Profs. Philippe Rigollet and Devavrat Shah help lead new NSF data science institute

October 6, 2020

Congratulations to LIDS members Prof. Philippe Rigollet (Math) and Prof. Devavrat Shah (EECS), who are co-PIs on the team leading the new NSF Foundations of Data Science Institute (FODSI).

Adam Conner-Simons I CSAIL (original article)

The National Science Foundation has awarded $12.5 million to establish a multidisciplinary institute—a collaboration between UC Berkeley and MIT—to improve our understanding of critical issues in data science, including modeling, statistical inference, computational efficiency, and societal impacts.

The director of the new institute, called the Foundations of Data Science Institute (FODSI), will be UC Berkeley Prof. Peter Bartlett, who has appointments in the university’s Departments of Statistics and of Electrical Engineering and Computer Sciences (EECS).

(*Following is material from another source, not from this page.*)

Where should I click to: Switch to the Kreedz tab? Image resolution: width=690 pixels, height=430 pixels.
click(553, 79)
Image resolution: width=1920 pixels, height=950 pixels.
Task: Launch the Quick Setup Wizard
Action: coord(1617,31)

The co-director will be professor Piotr Indyk, a principal investigator (PI) at MIT CSAIL. MIT’s co-PIs include CSAIL’s Jonathan Kelner and Ronitt Rubinfeld, as well as Philippe Rigollet and Devavrat Shah of the MIT Institute for Data, Systems and Society.

“Data science has emerged as the central science for the 21st century, a widespread approach to science and technology that permits empirical investigations at unprecedented scale and scope,” the team wrote in their winning proposal. “The explosion in the availability of data and growing awareness of the central role it can play in diverse domains from science, commerce and industry have added considerable urgency.”

The basis of data science started to form in the first half of the 20th century, combining the deductive and inductive traditions of mathematics to devise rigorous approaches to thinking about data and its role in scientific inquiry. But in the second half of the last century, new specialized disciplines such as computer science, mathematical statistics, control theory, information theory, and signal processing arose and were pursued individually, rather than as part of a larger whole. 

But now, data science is weaving these threads back together as it requires the expertise of mathematicians, statisticians, and theoretical computer scientists, among others, to make the most effective uses of massive datasets that increasingly affect how industry, academia, and government operate. The institute’s research themes include the complex interactions between decision makers, the data they use, and competing actors, as well as methods for making use of vast amounts of data, and the economic, social, and ethical implications of automated data analysis and decision-making.

“Under the banner of data science, those disciplines are now coming back together and we need to look at the theoretical foundations of all of them, across the breadth of issues raised by data science problems,” said Bartlett, who is also Associate Director of the Simons Institute for the Theory of Computing. “We're starting to see a confluence of efforts in pursuing a better understanding of how to solve scientific and societal problems by leveraging all of these disciplines. It’s important to consider possible solutions from many different perspectives.”

FODSI aims to meet this challenge, bringing together experts from many cognate academic disciplines to lay the theoretical foundations for the field of data science. It also aims to educate and mentor future leaders in data science at all levels, K-12 through postdoc, and to broaden participation and increase diversity in the data science workforce.

The new institute will convene public events, such as summer schools, research workshops and other collaborative research opportunities, that will serve the broader research community.  Many of these events will be hosted by the Simons Institute for the Theory of Computing, UC Berkeley's global center for collaboration in theoretical computer science.

“It was important to bring together participants from multiple universities to create this institution,” said Bartlett, who is also in Berkeley’s Division of Computing, Data Science and Society (CDSS) “Berkeley has a strong technical affinity with the work being done at our partner institutions. As well as the vigorous flow of ideas, these collaborations will give the institute a national reach.”

The institute will exploit strong connections with researchers at its industrial partners (Amazon, Google, LinkedIn, Microsoft, and VerizonMedia) to ensure engagement with the broad range of application domains that these partners represent.

With its collaborative structure and partnerships, the project is a good fit for the CDSS portfolio. CDSS fosters cross-campus partnerships, bringing together researchers in areas ranging from economics to social welfare, climate studies to public policy, computer science, electrical engineering, and statistics to biomedicine to apply tools like deep learning to solving societal problems. The new project builds on work by the EECS Department, which is jointly housed in CDSS and Berkeley’s College of Engineering, and the Statistics Department, which is in both CDSS and the Division of Mathematical and Physical Sciences.

The award was one of two made under the second phase of NSF’s Transdisciplinary Research in Principles of Data Science (TRIPODS) program. The two new projects build on 12 earlier Phase I projects and are closely tied to NSF’s Harnessing the Data Revolution (HDR) Big Idea.